YOUR TASK: Begin at the line that has "Where should I click to: Clear" and stop after the line that has "Click the brand". Write out those lines again, swapping "Select" for "Choose" and leaving everything else unchanged.

————————

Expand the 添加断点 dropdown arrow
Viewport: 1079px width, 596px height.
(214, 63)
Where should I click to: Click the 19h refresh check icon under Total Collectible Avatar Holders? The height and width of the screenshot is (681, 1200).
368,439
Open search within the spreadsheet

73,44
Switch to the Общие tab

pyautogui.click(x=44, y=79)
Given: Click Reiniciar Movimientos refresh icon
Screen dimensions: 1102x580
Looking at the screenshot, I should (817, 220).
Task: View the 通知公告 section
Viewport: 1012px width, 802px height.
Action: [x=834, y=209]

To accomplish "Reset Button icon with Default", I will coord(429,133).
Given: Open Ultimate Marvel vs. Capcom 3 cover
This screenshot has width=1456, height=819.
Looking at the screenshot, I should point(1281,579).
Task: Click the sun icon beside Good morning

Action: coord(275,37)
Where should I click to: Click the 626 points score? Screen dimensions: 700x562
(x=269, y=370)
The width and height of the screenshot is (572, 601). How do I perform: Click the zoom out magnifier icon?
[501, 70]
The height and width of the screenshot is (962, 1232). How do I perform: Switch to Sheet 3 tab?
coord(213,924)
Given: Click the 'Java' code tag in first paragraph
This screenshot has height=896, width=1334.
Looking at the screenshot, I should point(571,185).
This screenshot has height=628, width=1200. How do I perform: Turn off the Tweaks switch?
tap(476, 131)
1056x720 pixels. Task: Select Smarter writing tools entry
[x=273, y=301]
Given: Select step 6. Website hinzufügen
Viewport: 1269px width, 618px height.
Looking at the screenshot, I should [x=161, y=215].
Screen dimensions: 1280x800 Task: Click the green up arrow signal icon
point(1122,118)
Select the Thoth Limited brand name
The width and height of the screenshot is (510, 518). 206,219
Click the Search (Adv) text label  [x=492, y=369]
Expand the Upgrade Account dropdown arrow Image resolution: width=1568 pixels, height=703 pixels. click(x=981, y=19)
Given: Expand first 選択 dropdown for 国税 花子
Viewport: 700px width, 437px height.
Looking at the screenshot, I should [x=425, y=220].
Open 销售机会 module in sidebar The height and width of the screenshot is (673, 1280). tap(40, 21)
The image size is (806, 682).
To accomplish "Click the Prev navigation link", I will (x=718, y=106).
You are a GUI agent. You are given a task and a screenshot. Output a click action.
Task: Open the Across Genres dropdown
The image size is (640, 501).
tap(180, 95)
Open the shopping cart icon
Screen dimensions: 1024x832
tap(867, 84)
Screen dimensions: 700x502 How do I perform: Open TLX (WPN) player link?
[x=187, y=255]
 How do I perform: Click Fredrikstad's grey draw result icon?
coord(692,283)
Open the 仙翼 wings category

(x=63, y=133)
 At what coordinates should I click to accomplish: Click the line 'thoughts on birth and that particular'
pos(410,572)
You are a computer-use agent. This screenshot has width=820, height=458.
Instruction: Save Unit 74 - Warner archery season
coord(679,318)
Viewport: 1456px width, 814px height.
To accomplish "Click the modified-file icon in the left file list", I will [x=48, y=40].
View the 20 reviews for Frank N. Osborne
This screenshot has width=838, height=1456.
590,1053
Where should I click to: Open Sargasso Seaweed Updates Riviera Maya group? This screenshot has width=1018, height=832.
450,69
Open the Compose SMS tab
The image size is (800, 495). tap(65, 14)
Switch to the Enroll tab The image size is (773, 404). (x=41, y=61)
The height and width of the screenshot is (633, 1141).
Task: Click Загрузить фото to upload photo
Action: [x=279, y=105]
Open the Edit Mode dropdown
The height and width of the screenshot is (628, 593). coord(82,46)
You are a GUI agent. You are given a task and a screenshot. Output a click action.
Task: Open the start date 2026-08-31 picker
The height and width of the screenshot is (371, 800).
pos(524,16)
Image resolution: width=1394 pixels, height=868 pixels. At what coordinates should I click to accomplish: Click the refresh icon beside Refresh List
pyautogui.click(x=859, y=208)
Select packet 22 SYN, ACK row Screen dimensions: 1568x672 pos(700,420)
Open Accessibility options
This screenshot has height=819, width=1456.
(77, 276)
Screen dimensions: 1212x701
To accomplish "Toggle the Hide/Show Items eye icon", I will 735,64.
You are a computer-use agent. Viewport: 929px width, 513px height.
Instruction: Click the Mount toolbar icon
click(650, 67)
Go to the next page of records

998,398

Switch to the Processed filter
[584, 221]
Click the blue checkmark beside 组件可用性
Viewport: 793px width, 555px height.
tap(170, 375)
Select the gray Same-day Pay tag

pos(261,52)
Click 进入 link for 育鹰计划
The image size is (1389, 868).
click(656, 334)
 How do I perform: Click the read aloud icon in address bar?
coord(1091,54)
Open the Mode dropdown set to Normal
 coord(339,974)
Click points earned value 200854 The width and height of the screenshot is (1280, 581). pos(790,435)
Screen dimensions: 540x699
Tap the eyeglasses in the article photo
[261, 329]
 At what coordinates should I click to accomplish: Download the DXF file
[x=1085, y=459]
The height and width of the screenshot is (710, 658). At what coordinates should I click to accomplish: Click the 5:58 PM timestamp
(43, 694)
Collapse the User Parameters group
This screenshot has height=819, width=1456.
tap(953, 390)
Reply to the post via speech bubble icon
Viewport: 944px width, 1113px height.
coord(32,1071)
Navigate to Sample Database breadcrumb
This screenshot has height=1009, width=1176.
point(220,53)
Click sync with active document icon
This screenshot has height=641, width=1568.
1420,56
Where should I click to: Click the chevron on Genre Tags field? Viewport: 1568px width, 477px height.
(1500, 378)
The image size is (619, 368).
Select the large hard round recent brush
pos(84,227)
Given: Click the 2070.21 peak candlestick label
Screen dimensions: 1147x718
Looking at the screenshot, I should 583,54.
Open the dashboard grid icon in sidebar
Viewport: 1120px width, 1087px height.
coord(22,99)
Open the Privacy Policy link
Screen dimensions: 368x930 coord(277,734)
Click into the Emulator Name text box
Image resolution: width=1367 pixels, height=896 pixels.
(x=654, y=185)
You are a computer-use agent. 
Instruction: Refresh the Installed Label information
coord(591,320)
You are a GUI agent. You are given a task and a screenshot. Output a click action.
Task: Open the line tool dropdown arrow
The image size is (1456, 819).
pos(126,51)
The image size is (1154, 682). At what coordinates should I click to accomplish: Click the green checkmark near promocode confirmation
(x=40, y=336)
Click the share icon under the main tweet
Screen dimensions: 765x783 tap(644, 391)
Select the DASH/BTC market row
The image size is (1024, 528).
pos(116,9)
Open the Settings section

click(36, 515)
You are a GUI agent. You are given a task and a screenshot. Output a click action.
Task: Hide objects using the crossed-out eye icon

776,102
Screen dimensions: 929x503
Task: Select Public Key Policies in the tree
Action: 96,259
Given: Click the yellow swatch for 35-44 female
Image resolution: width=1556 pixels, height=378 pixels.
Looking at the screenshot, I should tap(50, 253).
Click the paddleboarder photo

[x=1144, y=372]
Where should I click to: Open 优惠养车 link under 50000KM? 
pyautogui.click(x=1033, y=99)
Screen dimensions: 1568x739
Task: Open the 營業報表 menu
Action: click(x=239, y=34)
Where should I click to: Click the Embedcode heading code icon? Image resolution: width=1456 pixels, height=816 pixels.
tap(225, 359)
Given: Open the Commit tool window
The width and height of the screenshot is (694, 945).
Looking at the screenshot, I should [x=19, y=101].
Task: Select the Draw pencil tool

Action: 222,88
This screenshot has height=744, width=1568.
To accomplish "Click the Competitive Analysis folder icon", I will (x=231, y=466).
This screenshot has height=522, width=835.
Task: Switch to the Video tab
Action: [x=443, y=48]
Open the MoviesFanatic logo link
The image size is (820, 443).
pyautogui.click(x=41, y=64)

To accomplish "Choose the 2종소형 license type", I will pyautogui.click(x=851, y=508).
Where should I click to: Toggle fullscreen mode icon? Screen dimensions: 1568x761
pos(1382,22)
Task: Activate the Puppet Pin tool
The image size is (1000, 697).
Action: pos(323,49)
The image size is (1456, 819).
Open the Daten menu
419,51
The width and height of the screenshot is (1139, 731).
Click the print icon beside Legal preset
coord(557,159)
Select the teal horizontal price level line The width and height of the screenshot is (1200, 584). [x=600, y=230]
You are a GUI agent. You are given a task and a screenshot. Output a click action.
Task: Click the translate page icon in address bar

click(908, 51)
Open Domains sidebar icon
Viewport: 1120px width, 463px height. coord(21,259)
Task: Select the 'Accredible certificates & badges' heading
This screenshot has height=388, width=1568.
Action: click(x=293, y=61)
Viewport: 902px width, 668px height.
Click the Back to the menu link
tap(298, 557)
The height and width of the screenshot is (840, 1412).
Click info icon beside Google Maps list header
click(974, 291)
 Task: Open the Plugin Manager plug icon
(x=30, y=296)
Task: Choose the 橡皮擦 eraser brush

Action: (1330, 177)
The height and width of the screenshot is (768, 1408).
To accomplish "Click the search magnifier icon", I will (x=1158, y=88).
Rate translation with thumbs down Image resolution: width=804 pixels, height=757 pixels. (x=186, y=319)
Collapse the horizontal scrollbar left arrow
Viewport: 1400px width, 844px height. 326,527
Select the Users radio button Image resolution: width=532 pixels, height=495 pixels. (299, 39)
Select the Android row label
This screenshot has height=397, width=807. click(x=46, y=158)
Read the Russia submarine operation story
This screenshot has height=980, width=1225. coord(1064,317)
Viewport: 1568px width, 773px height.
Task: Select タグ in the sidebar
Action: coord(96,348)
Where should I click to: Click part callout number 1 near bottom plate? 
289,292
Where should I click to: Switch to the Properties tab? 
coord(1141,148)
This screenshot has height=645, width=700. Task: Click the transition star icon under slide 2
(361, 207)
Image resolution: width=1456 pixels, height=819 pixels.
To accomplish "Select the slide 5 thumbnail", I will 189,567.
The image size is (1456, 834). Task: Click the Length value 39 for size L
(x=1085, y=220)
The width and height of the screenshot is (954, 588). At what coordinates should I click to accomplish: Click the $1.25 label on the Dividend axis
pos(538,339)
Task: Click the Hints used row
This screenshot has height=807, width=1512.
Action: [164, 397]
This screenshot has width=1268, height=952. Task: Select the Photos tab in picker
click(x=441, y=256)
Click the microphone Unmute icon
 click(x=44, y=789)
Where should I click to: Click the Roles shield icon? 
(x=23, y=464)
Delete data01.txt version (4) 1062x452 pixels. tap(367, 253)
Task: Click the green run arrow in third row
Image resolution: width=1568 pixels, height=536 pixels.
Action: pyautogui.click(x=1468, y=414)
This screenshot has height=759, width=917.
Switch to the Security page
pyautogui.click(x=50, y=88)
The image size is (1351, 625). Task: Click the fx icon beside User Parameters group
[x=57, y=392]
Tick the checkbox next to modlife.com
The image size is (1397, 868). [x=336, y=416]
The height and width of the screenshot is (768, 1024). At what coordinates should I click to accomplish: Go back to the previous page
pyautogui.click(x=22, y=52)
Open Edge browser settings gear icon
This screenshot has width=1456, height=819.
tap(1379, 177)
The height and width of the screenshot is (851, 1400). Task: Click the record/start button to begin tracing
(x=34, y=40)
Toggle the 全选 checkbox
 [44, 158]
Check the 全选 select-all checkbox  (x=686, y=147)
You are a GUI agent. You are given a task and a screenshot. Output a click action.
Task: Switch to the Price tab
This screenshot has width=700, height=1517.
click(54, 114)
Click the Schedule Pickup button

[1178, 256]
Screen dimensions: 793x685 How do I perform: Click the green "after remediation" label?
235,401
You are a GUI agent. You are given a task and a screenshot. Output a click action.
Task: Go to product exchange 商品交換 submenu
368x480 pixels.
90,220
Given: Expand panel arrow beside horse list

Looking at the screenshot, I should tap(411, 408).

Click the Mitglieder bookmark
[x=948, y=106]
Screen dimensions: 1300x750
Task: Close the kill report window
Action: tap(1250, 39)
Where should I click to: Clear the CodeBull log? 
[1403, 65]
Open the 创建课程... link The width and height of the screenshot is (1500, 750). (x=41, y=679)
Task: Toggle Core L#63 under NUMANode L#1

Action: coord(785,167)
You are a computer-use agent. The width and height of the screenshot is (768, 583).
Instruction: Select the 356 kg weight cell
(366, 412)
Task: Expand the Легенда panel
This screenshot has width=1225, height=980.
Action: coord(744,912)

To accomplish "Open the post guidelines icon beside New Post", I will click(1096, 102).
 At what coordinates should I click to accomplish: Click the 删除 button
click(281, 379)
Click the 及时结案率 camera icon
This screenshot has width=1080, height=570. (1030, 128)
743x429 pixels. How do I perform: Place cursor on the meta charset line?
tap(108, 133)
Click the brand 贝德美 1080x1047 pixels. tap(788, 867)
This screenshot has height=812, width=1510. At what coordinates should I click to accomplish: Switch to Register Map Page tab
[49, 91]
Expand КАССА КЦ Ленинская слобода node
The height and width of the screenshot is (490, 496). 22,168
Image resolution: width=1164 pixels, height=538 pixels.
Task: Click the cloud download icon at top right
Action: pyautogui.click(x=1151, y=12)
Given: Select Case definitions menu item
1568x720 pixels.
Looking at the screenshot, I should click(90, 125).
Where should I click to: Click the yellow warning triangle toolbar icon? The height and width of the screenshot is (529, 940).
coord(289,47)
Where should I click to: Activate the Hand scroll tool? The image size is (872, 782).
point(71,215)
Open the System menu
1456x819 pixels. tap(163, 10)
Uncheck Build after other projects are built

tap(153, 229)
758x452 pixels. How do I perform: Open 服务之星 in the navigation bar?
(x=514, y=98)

————————

WRITTEN SOLUTION:
Where should I click to: Clear the CodeBull log? 
[1403, 65]
Open the 创建课程... link The width and height of the screenshot is (1500, 750). (x=41, y=679)
Task: Toggle Core L#63 under NUMANode L#1

Action: coord(785,167)
You are a computer-use agent. The width and height of the screenshot is (768, 583).
Instruction: Choose the 356 kg weight cell
(366, 412)
Task: Expand the Легенда panel
This screenshot has width=1225, height=980.
Action: coord(744,912)

To accomplish "Open the post guidelines icon beside New Post", I will click(1096, 102).
 At what coordinates should I click to accomplish: Click the 删除 button
click(281, 379)
Click the 及时结案率 camera icon
This screenshot has width=1080, height=570. (1030, 128)
743x429 pixels. How do I perform: Place cursor on the meta charset line?
tap(108, 133)
Click the brand 贝德美 1080x1047 pixels. tap(788, 867)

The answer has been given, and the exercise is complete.